L’ACQUA: BENE COMUNE O BENE PUBBLICO?

pubblicato da: Riccardo Lucatti - 29 Agosto, 2019 @ 7:18 am

Detto altrimenti: le parole sono pietre, usiamole con precisione    (post 3647)

Le parole sono pietre, scriveva Don Milani alla professoressa. Bene collettivo o pubblico: una piazza, una scuola: Bene Comune, quel bene costruito sin dall’inizio con l’apporto di tutti. E l’acqua, cos’è? Oggi è un bene collettivo, nel senso che tutti ne godono, o almeno di cui tutti dovrebbero godere. A mio avviso deve diventare un Bene Comune, cioè un Bene realizzato e messo a disposizione di tutti con il contributo iniziale e continuativo di tutti. A tale riguardo una forza politica afferma che l’acqua deve essere pubblica, intendendo che le aziende che gestiscono il ciclo dell’acqua devono essere de-privatizzate, cioè che tutto deve essere messo in mano al pubblico e che l’acqua deve essere gratuita.

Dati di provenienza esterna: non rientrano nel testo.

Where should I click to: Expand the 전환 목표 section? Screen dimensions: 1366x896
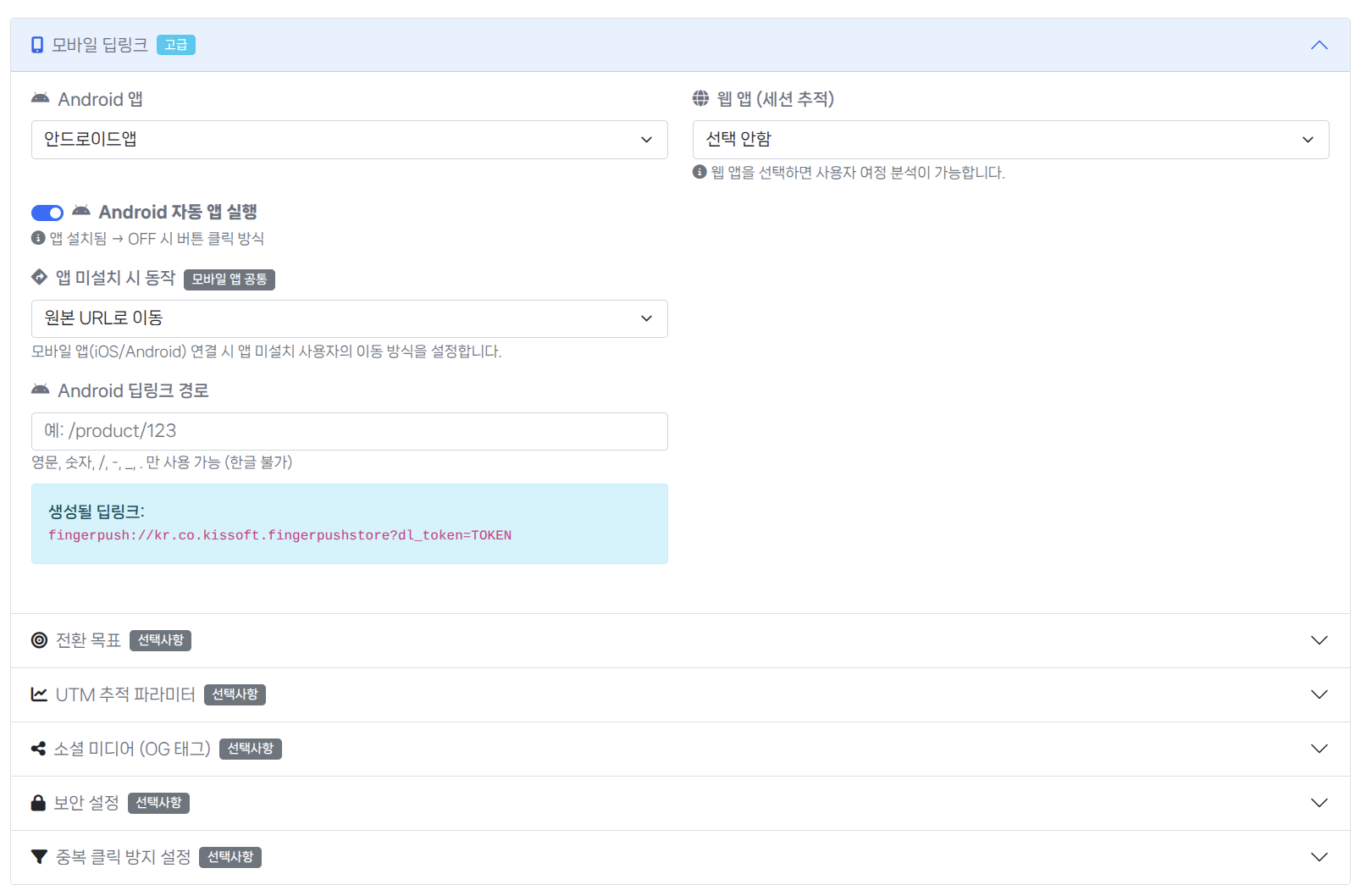(x=1319, y=640)
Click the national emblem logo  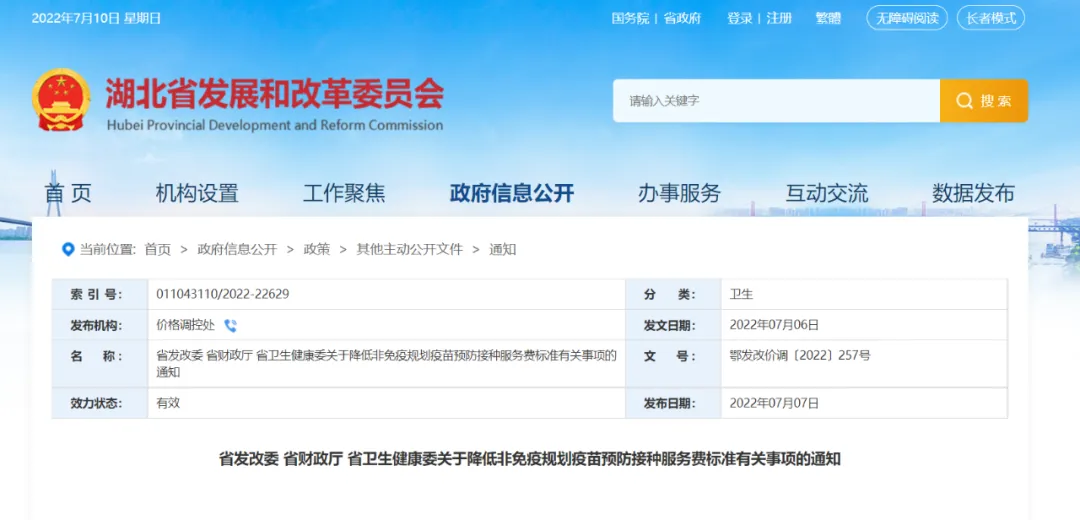pyautogui.click(x=61, y=100)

Ma affinchè abbiamo l’acqua a portata di rubinetto, occorre trovarla, captarla, depurarla, potabilizzarla, distribuirla, depurarla e “fognarla”. Tutto ciò richiede programmazione, progettazione, finanziamenti, investimenti, gestione. Tutto ciò richiede capacità e coperura dei costi. Chi ha questa capacità manageriale? Chi sostiene questi costi? I “pubblicisti” affermano: lo Stato. Io mi permetto invece di affermare che per l’acqua occorre andare verso il going public nel senso anglosassone: infatti to go public in inglese significa andare verso la popolazione. Occorre cioè “privatizzare”, ovvero gestire attraverso SpA, affidarne la gestione a chi ne ha le capacità ed aprirne il capitale all’azionariato diffuso, al pubblico, a tutto il pubblico.

Dice … ma se una Spa non è pubblica al 100%, cioè se non è “in house” l’Ente pubblico non può affidarle direttamente la gestione. Evvabbè, dico io, allora vuol dire che la SpA sarà posseduta da molti comuni appartenenti ad uno stesso bacino funzionale. Oppure si fa una Spa pubblica al 100%, le si affida la funzione e poi si fa una gara per trovare soci privati i quali come prestazione accessoria forniscano progettazione, gestione, costruzione etc.. Insomma, purchè sia una Spa gestita come una Spa. L’Ente pubblico azionista di maggioranza può sempre riservarsio delle golden shares (le cosiddette azioni d’oro, privilegiate) che incorporino diritti particolari in merito a investimenti, dividendi, etc.).

In Italia oggi, l’acqua è a due velocità: nel nord e nel centro grandi imprese privatizzate gestiscono con successo. Nel meridione invece agiscono migliaia di piccole gestioni comunali, molte delle quali “fanno acqua” da tutte le parti: dobbiamo adeguare il sud al nord e non viceversa. La gestione dell’acqua è una scienza che non può prescindere da ricerca, investimenti, capacità specifiche che non si trovano all’interno di uffici pubblici.